Discussing the Peace Building supplement and reading between the lines

Photo Credits: Heba Rachrach © UNDP 2016

Given the media’s powerful influence on the public, the UNDP “Peace Building in Lebanon” project always organizes informal discussion sessions following the publication of the project’s joint new supplement as an essential part of its activities, having a strong belief in the ability to make a change through media.

Participants in the supplement and invitees gathered on Tuesday December 22nd 2015 in Dawawine Café in Gemmayzeh to discuss the topics and stories of the 10th supplement over friendly coffee and open atmosphere.

The supplement was a bit more focused this time. It tackled various topics yet illegal emigration dominated the articles and the discussion. Due to the current season of migration, discussing it was inevitable.

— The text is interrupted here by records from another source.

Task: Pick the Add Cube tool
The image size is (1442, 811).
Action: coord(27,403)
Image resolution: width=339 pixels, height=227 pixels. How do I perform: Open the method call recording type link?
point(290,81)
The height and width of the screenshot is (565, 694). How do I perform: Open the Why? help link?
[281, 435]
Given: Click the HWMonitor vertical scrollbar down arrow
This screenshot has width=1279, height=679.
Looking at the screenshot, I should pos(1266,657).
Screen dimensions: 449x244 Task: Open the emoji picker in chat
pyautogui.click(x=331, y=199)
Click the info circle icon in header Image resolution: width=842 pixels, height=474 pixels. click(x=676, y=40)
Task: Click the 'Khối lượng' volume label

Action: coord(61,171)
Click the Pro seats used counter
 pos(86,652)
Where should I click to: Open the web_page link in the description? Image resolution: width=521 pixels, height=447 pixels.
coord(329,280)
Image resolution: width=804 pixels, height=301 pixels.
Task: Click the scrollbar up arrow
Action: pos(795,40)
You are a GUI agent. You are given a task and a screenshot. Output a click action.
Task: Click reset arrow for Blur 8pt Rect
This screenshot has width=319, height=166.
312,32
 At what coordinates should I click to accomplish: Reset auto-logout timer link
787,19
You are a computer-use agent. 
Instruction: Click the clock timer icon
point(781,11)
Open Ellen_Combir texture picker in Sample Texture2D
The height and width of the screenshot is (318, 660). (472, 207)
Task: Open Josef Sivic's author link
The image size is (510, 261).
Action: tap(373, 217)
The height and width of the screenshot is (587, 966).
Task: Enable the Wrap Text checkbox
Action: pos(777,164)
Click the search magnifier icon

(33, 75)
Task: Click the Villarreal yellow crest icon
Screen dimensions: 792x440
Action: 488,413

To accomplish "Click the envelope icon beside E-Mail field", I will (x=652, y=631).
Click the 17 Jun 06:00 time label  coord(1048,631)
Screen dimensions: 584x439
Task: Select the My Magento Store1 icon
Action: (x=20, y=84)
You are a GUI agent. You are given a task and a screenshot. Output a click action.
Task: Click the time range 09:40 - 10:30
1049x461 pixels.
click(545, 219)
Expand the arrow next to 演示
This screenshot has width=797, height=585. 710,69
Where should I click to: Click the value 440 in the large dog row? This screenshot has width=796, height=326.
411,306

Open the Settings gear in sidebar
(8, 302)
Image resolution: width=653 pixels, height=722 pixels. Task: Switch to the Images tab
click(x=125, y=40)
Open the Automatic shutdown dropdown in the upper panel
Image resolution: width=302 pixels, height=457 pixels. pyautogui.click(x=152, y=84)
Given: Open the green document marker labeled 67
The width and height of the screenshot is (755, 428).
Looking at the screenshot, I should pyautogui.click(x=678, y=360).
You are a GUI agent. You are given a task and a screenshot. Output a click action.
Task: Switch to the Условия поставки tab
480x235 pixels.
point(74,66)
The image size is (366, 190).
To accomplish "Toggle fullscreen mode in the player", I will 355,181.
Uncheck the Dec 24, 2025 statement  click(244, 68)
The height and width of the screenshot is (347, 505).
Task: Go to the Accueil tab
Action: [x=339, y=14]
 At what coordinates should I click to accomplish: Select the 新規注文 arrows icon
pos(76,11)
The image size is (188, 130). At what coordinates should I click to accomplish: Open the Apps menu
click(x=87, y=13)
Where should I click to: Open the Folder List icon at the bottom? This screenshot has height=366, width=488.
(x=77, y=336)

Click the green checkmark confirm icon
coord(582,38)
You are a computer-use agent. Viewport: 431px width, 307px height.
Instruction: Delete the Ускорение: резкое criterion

Darine El Helweh, reporter at Skynews Arabia, who wrote the article entitled “Season of Migration… to Death” in this issue of the supplement, received massive feedback. The discussion session was a chance for Darine to give more details and dive deeper into the stories told in her published material. It was also a great opportunity for participants to read between the lines, and see through the faces of the mentioned desperate Lebanese families and young men from North Lebanon who suffer from bad living conditions and who are joining Syrian refugees on the “boats to death” from Tripoli port, fleeing their miserable conditions, in addition to Syrian immigrants from the Lebanese coast to Europe.

Commenting on Darine El Helweh’s article, Tareq Awwad, a participant in the supplement and founder of “Syria Eyes a team”, said that, this article is an eye-opening material especially that so many articles are currently talking about the competition between Syrians and Lebanese over basic needs.

Then participants created a flow of intense conversation around exploitation of those in need, forced displacement, environmental challenges, politics and art.

Speaking of the impact of the Syrian crisis on the Syrian drama and its repercussion on the Lebanese art-scene and theater, Abido Bacha, theater critic and researcher, explained that he was really intrigued to write about this issue in the supplement. To him, the articles only show one part of the story. He explains that “Syrian plays and drama works have changed so much after the Syrian war. This discussion session helped me reveal more personal experiences and insights related to my article.”

Even though some questions remain unanswered to what could be done to alter the impact of the Syrian crisis on Lebanon, participants in the supplement and discussion session helped circulate a new wave of conversation and tackled topics that may be considered as taboos in other media outlets. This is why the free-of-hatred-speech supplement and its respective discussion session prove that behind the headlines, the truth is always as intriguing.